Add Value at Every Touchpoint Regardless of Purchase Decision

A core Stripe principle Gene brought to Versailles: provide insights and value even if the prospect doesn't buy. "Even if customers don't buy, you often find that if you miss them on that buying cycle three or four years later when they're in another buying cycle, they do come back. I was at Stripe for nine years and so I saw the number of customers that we lost and then half a decade later here they are and they bought" [00:51:01]. Example: "One of the things we try to do when we reach out is actually give folks insight immediately into how they're performing on an absolute basis, how they're performing relative to peers" [00:51:46].

6. Overlooked Insights

The Thousand-Dollar Agent Replacing Million-Dollar Headcount Creates New Build vs. Buy Calculus

While Gene discusses AI agents extensively, she briefly mentions an extraordinary economic insight that deserves more attention: "That lead agent, which runs full stack on Versailles, will cost us about a thousand dollars to run for the entire year" [00:41:48]. This isn't just about efficiency—it fundamentally changes the economics of software procurement. If agents can be built in 6 weeks by a single engineer working 25% time and cost $1,000/year to run while replacing $1M+ in headcount, the traditional "build vs. buy" decision framework is obsolete. Companies should be building most workflow automation internally rather than subscribing to dozens of SaaS tools, each with their own point solutions. This has massive implications for the entire B2B software market that Gene only touches on briefly.
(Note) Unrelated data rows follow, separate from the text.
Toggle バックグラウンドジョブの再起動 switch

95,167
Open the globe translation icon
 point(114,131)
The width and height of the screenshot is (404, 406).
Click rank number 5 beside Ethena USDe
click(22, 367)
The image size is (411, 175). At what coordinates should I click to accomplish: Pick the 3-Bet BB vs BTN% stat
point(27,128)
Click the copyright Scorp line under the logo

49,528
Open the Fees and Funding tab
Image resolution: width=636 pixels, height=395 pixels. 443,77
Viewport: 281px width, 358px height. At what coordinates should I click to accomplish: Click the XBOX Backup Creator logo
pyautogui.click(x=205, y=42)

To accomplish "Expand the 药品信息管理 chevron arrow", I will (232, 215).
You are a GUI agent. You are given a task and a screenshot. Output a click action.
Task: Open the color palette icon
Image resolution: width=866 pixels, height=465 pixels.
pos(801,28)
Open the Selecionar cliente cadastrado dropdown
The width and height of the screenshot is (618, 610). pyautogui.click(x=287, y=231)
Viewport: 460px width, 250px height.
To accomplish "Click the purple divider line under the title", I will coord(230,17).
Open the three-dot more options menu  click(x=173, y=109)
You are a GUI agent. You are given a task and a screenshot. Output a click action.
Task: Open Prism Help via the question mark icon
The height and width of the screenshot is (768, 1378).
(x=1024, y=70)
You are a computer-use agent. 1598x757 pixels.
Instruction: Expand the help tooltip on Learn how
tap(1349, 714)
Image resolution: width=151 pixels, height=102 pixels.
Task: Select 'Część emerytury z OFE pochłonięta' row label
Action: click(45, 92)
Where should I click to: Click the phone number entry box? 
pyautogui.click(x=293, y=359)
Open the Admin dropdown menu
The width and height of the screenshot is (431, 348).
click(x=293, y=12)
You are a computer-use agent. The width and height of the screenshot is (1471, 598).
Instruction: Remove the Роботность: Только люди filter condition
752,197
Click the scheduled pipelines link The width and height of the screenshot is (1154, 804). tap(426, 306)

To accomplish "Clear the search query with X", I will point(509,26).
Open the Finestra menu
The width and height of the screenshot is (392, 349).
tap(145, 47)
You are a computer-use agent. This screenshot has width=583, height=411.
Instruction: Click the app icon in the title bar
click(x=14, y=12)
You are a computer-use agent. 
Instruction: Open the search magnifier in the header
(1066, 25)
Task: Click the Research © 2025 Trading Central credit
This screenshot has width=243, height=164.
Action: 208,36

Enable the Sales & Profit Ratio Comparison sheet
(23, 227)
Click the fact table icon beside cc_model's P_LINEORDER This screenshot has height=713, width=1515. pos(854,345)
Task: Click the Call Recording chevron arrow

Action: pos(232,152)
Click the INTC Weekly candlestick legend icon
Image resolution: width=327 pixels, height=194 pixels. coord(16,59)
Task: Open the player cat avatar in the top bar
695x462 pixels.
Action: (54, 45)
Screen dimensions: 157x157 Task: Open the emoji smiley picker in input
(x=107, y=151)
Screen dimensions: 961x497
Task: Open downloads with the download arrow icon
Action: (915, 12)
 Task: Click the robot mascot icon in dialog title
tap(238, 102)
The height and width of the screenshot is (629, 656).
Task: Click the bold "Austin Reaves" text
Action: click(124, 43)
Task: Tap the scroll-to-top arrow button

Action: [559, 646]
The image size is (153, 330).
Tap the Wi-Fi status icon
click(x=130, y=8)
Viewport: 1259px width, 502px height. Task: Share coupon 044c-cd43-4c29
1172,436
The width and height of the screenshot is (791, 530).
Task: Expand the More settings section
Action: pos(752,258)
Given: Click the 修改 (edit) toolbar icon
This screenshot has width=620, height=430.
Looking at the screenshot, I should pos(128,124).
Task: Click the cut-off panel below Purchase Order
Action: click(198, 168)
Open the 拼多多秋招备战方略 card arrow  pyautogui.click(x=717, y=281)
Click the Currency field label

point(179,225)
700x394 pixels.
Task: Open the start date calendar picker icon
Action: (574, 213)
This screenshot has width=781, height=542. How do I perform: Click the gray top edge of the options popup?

Sales People Spending Only 30-40% of Time with Customers Has Been Unchanged for 20 Years

Gene mentions in passing a statistic that reveals a stunning indictment of sales productivity: "As long as I've been in sales, they release these annual reports that help us all benchmark ourselves relative to one another. And one of the stats is what percent of time do your sellers actually spend in front of customers? For the 20 years I've been in sales, it's always been somewhere around 30 to 40%" [00:17:42]. This means for two decades, across all the CRM innovations, sales enablement platforms, and productivity tools, the core metric of sales effectiveness hasn't moved. The implication: previous waves of sales technology failed to solve the real problem. This makes the AI agent opportunity even more significant—Gene believes they can finally get salespeople to "70% of their time interacting with humans" [00:18:01]. This would represent the first meaningful productivity breakthrough in sales in a generation.